Amines, C12-14-tert-alkyl, mixed sec-Bu and iso-Bu phosphates

Administrative data

PBT assessment: overall result

Reference

Name:

Amines, C12-14-tert-alkyl, mixed sec-Bu and iso-Bu phosphates

Type of composition:

boundary composition of the substance

State / form:

liquid

Reference substance:

Amines, C12-14-tert-alkyl, mixed sec-Bu and iso-Bu phosphates

Reference substance:

Amines, C12-14-tert-alkyl, mixed sec-Bu and iso-Bu phosphates

Reference substance:

Amines, C12-14-tert-alkyl, mixed sec-Bu and iso-Bu phosphates

PBT status:

the substance is not PBT / vPvB

Justification:

The PBT Assessment for the substance is based on the criteria set out in the “Guidance on information requirements and chemical safety assessment, Chapter R.11: PBT Assessment” (2017).

Persistence assessment

Two GLP guideline studies according to OECD 301 F and B are available investigating the ready biodegradability of the substance. In both studies the pass level was not reached within 28 days therefore the OECD criteria for being readily biodegradable were not fulfilled (0% after a prolonged test duration of 56 d in the key study). Based on these results it can be considered that the substance is potentially not mineralized under environmental conditions and thus persistency in the environment can not be excluded. Based on these two results the substance is considered to be potentially P/vP.

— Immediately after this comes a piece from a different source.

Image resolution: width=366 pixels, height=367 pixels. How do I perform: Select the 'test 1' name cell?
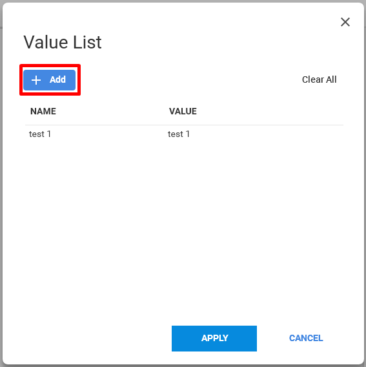pyautogui.click(x=40, y=134)
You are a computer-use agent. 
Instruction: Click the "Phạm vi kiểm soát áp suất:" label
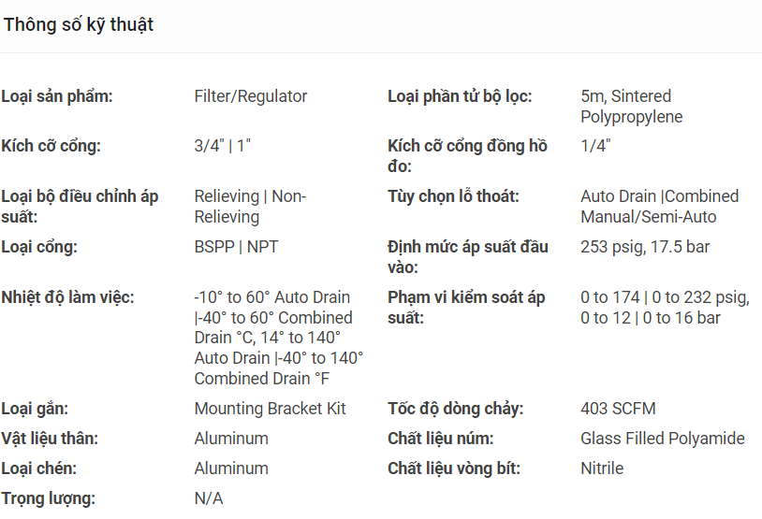tap(466, 308)
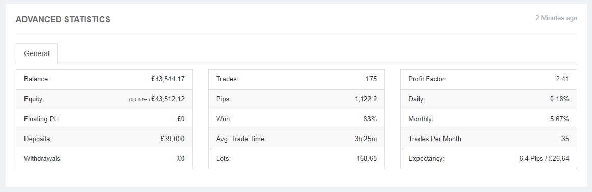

Bioaccumulation assessment

Based on the results of a weight of evidence approach, the test substance is regarded as not B and not vB (see document "WoE for the assessment of bioaccumulation" attached to chapter 13 IUCLID).

Toxicity assessment

According to Annex XIII of REACH Regulation (EC) No 1907/2006, a substance is considered to be toxic in terms of PBT criteria if long-term NOEC values for aquatic organisms are lower than 0.01 mg/L. In the absence of chronic toxicity data, the acute E(L) C50 values from standard toxicity test (REACH Annexes VII to X) can be used for the assessment of the T criterion. A substance is considered to potentially meet the criteria for T when an acute E(L) C50 value from a standard E(L) C50 toxicity test (REACH Annexes VII to X) is less than 0.1 mg/L. All E(L)C50 values determined in short-term toxicity with fish, daphnia and algae are above this value and the NOEC derived by the algae toxicity test above 0.01 mg/L. Hence the substance does not fulfill the screening T-criteria for the aquatic environment.

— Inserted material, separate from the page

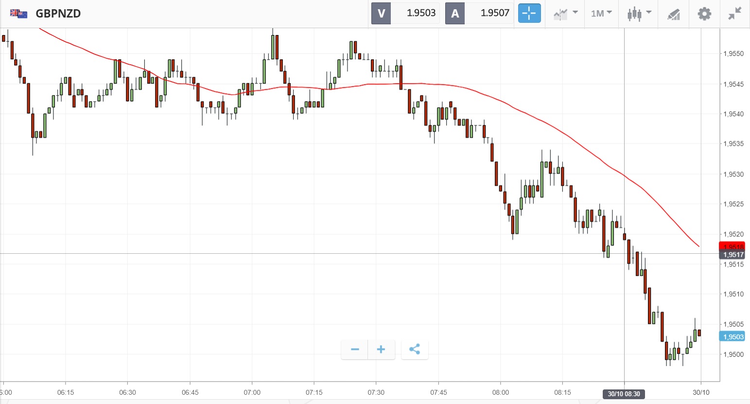Zoom in with the plus button

point(381,349)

The substance is not classified as carcinogenic, mutagenic or toxic for reproduction.

Nevertheless the present information is considered insufficient for a definite conclusion on classification and labelling for sub-chronic effects. A 90 d sub-chronic study (oral) is proposed for an analogue substance. The result of this study will be used to finally assess the T criterion of this substance.